Iran may have signed a virtual “death warrant” by openly declaring a governmental decision to move away from the dollar in the country’s foreign-exchange transactions, says WND columnist Jerome Corsi.

“The Bush administration will see Iran’s decision as economic warfare, a move calculated to weaken the dollar in retaliation for the U.S. seeking U.N. Security Council sanctions against Iran’s continued uranium enrichment,” Corsi told WND.

Speaking to reporters at an e-commerce conference in Tehran Tuesday, Iran’s Minister of Economy and Finance Davood Danesh Jaafari presented the policy as a defensive move aimed at blocking Washington’s ability to monitor and interfere with Iran’s conduct of international business.

“Some U.S. banks have been disrupting our dollar transactions for a long time and Iran, in return, has been decreasing its dependence on the dollar,” Jaafari explained.

The U.S. Treasury in September barred Iran’s state-run Bank Saderat from having any links with U.S.-owned banks because of Iran’s support of terrorism.

As a result of the increasing pressure from the Bush administration, Iranian banking authorities have complained European banks are increasingly reluctant to transact Iranian import and export sales in dollars and to extend open lines of credit for Iranians in dollars, fearing U.S. penalties.
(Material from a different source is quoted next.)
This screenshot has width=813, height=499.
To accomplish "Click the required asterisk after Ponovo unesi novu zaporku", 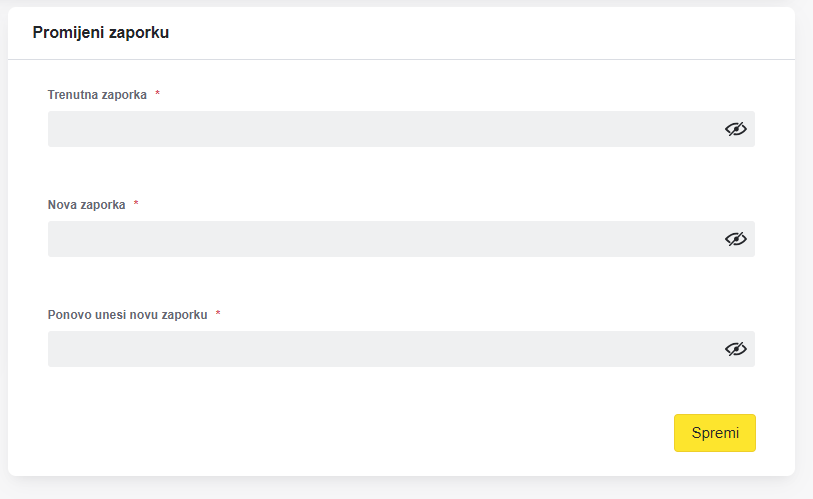I will 218,313.
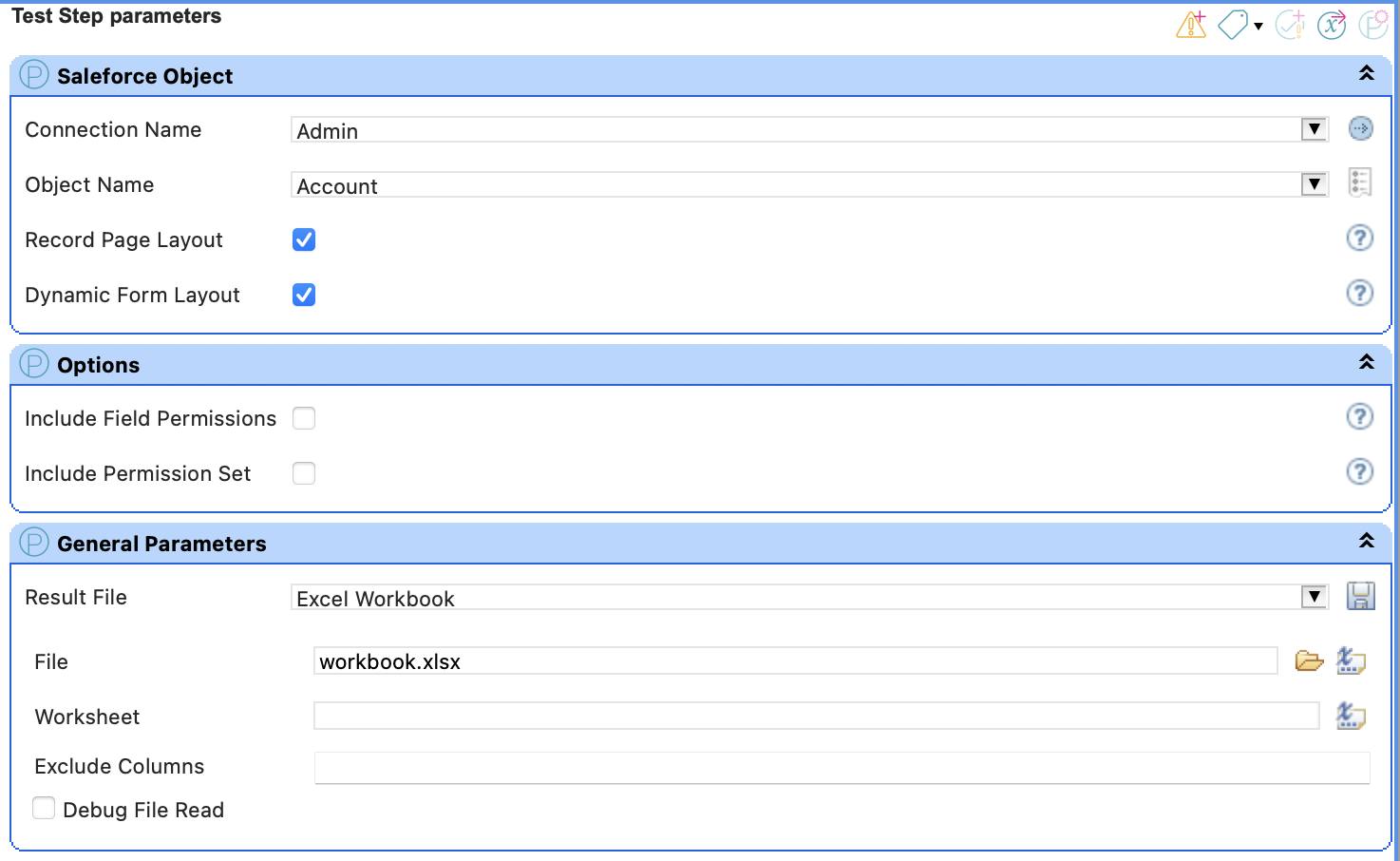Open the Result File dropdown
Image resolution: width=1400 pixels, height=861 pixels.
[x=1314, y=596]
Iran also is concerned the U.S. government might soon be forced to devaluate the dollar.

Corsi previously has argued Saddam Hussein “signed his death warrant” by getting the U.N. to agree Iraq could hold foreign exchange currency in Euros resulting from “oil for food” transactions.

Iran’s announcement this week will be seen by Washington as a follow-up to its intention to create an oil bourse pricing oil in Euros, Corsi believes.

“With our continuing budget and trade deficits, the Bush administration has to react strongly to any suggestion that world international markets might move away from dollar transactions or dollar holdings of foreign exchange currency,” he said.

The risk also includes China, Corsi noted.

“With China now holding $1 trillion in their foreign exchange currency, the recent decision that China intends to diversify their holdings more into Euros threatens the ability of the U.S. Treasury to float our budget deficits by selling U.S. government debt into the foreign exchange currency holdings market,” Corsi explained.

Corsi is concerned the Bush administration has been “de-industrializing the United States” by pursuing a free trade policy that allows China to replace U.S. manufacturers with what Corsi describes as “under-market slave labor or near slave labor.”

“Now with Iran on the verge of announcing the capacity to produce highly enriched and possibly weapons-grade uranium,” Corsi comments, “we are increasingly vulnerable to Iran spearheading an anti-American attack on the dollar.”

Corsi points out China recently signed a multi-billion dollar deal “guaranteed to make Iran one of the major suppliers of oil and natural gas to China for decades to come.”

“If China joins Iran in pressuring the dollar, we face dollar devaluation much faster that the Bush administration has allowed the U.S. public to know,” Corsi said.